__Activity__
In the records below, find the line that contains "γλόμπινγκ (141, 35)" and the line that contains "Τι υπέροχος κόσμος!! (291, 2161)". Set down exactly those lines and every line between them, and nothing more.

─── Data for review ───

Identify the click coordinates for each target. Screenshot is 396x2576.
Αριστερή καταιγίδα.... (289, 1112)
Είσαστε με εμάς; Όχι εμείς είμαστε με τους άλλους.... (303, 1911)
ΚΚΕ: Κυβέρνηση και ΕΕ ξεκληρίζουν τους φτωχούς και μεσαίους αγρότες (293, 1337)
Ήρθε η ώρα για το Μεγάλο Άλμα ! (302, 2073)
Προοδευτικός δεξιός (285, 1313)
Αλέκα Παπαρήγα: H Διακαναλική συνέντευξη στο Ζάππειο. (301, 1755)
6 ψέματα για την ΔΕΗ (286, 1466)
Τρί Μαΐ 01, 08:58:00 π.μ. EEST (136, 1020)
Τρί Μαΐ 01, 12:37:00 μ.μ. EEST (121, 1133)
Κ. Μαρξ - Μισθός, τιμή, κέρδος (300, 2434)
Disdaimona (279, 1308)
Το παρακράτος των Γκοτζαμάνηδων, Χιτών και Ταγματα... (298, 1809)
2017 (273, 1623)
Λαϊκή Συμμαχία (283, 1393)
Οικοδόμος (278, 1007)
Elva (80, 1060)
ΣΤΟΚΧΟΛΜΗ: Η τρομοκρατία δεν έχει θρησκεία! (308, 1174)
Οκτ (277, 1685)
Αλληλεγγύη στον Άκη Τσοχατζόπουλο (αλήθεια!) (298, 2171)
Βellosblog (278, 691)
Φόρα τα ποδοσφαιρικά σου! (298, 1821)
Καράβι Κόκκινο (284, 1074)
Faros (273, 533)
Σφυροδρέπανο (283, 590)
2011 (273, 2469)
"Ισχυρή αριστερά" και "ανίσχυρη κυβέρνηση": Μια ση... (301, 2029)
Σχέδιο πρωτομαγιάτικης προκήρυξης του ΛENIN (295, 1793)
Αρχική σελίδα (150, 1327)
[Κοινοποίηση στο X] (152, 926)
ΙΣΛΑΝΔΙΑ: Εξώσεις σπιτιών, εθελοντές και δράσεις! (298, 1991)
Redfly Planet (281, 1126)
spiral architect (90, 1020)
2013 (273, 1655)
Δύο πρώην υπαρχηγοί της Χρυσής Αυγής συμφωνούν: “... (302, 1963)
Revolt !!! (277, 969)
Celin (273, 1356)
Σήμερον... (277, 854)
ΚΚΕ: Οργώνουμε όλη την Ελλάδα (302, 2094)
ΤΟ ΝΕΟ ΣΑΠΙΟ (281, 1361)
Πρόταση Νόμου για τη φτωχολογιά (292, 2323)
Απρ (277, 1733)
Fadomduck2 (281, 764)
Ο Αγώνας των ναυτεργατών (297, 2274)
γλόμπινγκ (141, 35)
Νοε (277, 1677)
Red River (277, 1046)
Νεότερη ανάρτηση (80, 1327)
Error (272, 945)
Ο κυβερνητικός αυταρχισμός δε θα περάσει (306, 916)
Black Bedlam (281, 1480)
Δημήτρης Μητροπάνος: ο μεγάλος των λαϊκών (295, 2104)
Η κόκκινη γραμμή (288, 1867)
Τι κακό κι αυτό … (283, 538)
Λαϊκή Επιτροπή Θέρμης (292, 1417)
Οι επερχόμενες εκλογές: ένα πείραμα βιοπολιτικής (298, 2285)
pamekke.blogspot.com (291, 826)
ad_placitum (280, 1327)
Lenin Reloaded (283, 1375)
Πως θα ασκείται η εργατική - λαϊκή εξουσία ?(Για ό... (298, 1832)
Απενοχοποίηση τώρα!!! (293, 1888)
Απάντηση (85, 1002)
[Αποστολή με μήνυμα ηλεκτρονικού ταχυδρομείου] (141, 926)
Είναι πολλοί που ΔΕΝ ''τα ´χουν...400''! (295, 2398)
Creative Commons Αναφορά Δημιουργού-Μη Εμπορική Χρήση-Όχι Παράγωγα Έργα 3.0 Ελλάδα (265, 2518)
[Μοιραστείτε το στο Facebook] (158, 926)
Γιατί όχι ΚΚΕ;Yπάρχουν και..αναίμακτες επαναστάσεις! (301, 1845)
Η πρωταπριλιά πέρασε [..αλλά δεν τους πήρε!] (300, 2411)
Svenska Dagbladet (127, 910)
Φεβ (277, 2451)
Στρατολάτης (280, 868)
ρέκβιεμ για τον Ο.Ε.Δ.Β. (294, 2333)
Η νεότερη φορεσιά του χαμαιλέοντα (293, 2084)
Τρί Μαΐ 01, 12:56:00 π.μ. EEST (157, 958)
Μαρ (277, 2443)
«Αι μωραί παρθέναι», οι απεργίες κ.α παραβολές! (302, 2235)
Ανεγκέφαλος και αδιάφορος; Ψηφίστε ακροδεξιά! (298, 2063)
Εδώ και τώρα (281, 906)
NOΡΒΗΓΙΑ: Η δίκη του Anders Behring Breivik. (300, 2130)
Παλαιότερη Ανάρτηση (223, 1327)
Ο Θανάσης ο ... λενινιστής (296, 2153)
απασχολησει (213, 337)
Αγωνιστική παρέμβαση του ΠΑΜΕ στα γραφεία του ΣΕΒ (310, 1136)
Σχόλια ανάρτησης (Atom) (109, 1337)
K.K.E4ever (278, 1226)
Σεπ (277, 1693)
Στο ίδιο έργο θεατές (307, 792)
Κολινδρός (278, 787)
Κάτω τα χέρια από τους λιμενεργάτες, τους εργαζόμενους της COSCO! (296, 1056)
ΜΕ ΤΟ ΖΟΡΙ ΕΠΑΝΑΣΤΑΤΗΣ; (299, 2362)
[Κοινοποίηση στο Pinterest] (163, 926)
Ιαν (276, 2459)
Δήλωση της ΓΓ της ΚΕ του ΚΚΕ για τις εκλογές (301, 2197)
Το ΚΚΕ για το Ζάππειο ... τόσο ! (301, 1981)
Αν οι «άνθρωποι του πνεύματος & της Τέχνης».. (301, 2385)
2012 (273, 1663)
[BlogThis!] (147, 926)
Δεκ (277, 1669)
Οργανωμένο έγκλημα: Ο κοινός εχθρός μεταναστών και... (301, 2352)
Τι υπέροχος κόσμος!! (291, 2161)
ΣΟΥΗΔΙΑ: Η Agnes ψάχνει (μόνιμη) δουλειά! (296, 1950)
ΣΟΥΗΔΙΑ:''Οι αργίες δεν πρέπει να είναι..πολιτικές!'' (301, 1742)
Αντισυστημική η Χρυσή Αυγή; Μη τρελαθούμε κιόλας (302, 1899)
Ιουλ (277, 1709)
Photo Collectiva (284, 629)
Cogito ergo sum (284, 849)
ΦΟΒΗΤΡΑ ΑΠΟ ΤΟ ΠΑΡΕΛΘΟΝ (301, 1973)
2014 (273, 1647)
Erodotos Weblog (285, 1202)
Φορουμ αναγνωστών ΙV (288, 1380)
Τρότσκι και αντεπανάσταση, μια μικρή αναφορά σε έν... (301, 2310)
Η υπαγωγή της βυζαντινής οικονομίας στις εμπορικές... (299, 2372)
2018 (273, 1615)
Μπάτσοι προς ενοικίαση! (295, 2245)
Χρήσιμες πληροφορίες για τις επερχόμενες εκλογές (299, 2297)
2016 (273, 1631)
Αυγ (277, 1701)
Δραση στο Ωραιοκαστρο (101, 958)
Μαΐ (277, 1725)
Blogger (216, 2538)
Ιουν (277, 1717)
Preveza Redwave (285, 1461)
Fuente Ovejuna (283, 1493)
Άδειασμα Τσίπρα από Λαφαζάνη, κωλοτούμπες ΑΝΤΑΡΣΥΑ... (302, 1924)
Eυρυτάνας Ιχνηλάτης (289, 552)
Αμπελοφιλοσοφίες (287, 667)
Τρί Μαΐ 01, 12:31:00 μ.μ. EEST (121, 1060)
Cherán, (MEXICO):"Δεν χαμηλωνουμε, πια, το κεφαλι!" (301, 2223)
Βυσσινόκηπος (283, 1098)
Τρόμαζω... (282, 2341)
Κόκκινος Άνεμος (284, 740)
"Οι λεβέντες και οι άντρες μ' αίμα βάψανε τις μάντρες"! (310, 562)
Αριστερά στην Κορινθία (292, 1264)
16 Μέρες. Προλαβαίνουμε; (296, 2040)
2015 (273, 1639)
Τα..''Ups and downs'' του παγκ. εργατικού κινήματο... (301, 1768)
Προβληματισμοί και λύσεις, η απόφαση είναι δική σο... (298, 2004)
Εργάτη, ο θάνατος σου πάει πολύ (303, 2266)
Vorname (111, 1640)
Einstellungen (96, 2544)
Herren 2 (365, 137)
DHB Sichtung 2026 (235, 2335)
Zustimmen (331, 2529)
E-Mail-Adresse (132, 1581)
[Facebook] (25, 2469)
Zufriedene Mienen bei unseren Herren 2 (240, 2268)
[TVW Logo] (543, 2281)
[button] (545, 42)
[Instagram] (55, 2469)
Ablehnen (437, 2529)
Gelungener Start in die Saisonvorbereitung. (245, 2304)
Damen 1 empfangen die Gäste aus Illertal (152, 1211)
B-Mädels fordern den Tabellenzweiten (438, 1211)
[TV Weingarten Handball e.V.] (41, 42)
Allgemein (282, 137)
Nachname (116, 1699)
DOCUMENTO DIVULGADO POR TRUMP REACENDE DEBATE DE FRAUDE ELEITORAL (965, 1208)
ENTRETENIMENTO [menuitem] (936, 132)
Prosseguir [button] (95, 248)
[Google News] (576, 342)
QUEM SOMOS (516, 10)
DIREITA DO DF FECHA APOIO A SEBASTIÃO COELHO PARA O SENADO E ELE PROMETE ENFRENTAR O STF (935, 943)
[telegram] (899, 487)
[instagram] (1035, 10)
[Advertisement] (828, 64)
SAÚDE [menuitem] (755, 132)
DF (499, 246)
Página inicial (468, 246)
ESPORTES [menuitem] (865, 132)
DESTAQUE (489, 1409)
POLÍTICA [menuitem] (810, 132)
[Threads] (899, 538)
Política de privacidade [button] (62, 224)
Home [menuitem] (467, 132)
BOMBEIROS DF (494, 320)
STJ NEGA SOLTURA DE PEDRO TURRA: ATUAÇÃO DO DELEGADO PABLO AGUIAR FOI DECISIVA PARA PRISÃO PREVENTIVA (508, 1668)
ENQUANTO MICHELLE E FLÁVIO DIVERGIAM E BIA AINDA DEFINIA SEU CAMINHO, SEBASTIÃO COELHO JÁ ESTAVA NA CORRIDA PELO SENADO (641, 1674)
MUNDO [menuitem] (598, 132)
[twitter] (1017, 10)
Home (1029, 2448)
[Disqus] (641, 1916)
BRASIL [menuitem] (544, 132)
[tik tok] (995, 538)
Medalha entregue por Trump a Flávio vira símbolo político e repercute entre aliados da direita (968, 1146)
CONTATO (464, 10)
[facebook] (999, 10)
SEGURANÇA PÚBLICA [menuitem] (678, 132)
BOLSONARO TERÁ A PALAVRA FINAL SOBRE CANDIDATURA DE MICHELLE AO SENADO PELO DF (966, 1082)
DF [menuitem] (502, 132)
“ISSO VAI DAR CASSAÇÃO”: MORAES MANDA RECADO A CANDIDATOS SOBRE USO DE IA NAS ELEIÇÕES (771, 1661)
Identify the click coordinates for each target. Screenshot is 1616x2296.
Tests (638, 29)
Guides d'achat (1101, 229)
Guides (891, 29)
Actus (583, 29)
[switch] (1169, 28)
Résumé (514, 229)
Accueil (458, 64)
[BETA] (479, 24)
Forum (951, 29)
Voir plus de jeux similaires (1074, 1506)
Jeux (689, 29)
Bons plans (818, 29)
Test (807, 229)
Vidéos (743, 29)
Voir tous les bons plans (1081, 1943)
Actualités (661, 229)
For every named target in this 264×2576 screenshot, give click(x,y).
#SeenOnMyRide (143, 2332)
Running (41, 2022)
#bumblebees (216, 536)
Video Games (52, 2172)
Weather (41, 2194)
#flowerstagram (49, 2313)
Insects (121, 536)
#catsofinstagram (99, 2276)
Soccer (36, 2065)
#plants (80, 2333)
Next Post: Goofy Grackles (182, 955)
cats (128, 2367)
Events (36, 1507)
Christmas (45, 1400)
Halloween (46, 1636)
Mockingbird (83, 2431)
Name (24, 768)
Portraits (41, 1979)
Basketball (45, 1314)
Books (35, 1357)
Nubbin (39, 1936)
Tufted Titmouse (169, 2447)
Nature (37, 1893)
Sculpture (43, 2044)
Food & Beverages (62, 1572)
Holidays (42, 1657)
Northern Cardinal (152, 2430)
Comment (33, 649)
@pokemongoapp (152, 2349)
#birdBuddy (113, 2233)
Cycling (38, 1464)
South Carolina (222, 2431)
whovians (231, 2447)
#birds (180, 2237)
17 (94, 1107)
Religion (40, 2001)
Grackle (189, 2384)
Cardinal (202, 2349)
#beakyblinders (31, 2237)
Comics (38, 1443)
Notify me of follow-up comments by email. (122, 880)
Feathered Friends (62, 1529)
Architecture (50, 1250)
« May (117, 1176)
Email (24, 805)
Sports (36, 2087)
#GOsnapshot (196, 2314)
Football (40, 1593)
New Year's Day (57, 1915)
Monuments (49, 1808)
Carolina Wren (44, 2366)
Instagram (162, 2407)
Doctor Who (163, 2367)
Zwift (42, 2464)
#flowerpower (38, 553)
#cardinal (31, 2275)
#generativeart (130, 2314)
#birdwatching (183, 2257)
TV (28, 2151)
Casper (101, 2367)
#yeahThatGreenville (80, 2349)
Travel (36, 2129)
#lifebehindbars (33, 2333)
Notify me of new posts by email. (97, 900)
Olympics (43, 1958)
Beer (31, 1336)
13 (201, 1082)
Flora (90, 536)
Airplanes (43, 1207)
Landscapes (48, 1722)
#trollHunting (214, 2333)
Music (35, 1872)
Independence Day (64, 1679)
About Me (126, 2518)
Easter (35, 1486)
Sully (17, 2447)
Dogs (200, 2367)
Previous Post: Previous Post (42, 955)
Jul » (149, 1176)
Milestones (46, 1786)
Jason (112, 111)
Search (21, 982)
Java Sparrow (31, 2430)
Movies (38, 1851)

───

__Result of this exercise__
γλόμπινγκ (141, 35)
Νοε (277, 1677)
Red River (277, 1046)
Νεότερη ανάρτηση (80, 1327)
Error (272, 945)
Ο κυβερνητικός αυταρχισμός δε θα περάσει (306, 916)
Black Bedlam (281, 1480)
Δημήτρης Μητροπάνος: ο μεγάλος των λαϊκών (295, 2104)
Η κόκκινη γραμμή (288, 1867)
Τι κακό κι αυτό … (283, 538)
Λαϊκή Επιτροπή Θέρμης (292, 1417)
Οι επερχόμενες εκλογές: ένα πείραμα βιοπολιτικής (298, 2285)
pamekke.blogspot.com (291, 826)
ad_placitum (280, 1327)
Lenin Reloaded (283, 1375)
Πως θα ασκείται η εργατική - λαϊκή εξουσία ?(Για ό... (298, 1832)
Απενοχοποίηση τώρα!!! (293, 1888)
Απάντηση (85, 1002)
[Αποστολή με μήνυμα ηλεκτρονικού ταχυδρομείου] (141, 926)
Είναι πολλοί που ΔΕΝ ''τα ´χουν...400''! (295, 2398)
Creative Commons Αναφορά Δημιουργού-Μη Εμπορική Χρήση-Όχι Παράγωγα Έργα 3.0 Ελλάδα (265, 2518)
[Μοιραστείτε το στο Facebook] (158, 926)
Γιατί όχι ΚΚΕ;Yπάρχουν και..αναίμακτες επαναστάσεις! (301, 1845)
Η πρωταπριλιά πέρασε [..αλλά δεν τους πήρε!] (300, 2411)
Svenska Dagbladet (127, 910)
Φεβ (277, 2451)
Στρατολάτης (280, 868)
ρέκβιεμ για τον Ο.Ε.Δ.Β. (294, 2333)
Η νεότερη φορεσιά του χαμαιλέοντα (293, 2084)
Τρί Μαΐ 01, 12:56:00 π.μ. EEST (157, 958)
Μαρ (277, 2443)
«Αι μωραί παρθέναι», οι απεργίες κ.α παραβολές! (302, 2235)
Ανεγκέφαλος και αδιάφορος; Ψηφίστε ακροδεξιά! (298, 2063)
Εδώ και τώρα (281, 906)
NOΡΒΗΓΙΑ: Η δίκη του Anders Behring Breivik. (300, 2130)
Παλαιότερη Ανάρτηση (223, 1327)
Ο Θανάσης ο ... λενινιστής (296, 2153)
απασχολησει (213, 337)
Αγωνιστική παρέμβαση του ΠΑΜΕ στα γραφεία του ΣΕΒ (310, 1136)
Σχόλια ανάρτησης (Atom) (109, 1337)
K.K.E4ever (278, 1226)
Σεπ (277, 1693)
Στο ίδιο έργο θεατές (307, 792)
Κολινδρός (278, 787)
Κάτω τα χέρια από τους λιμενεργάτες, τους εργαζόμενους της COSCO! (296, 1056)
ΜΕ ΤΟ ΖΟΡΙ ΕΠΑΝΑΣΤΑΤΗΣ; (299, 2362)
[Κοινοποίηση στο Pinterest] (163, 926)
Ιαν (276, 2459)
Δήλωση της ΓΓ της ΚΕ του ΚΚΕ για τις εκλογές (301, 2197)
Το ΚΚΕ για το Ζάππειο ... τόσο ! (301, 1981)
Αν οι «άνθρωποι του πνεύματος & της Τέχνης».. (301, 2385)
2012 (273, 1663)
[BlogThis!] (147, 926)
Δεκ (277, 1669)
Οργανωμένο έγκλημα: Ο κοινός εχθρός μεταναστών και... (301, 2352)
Τι υπέροχος κόσμος!! (291, 2161)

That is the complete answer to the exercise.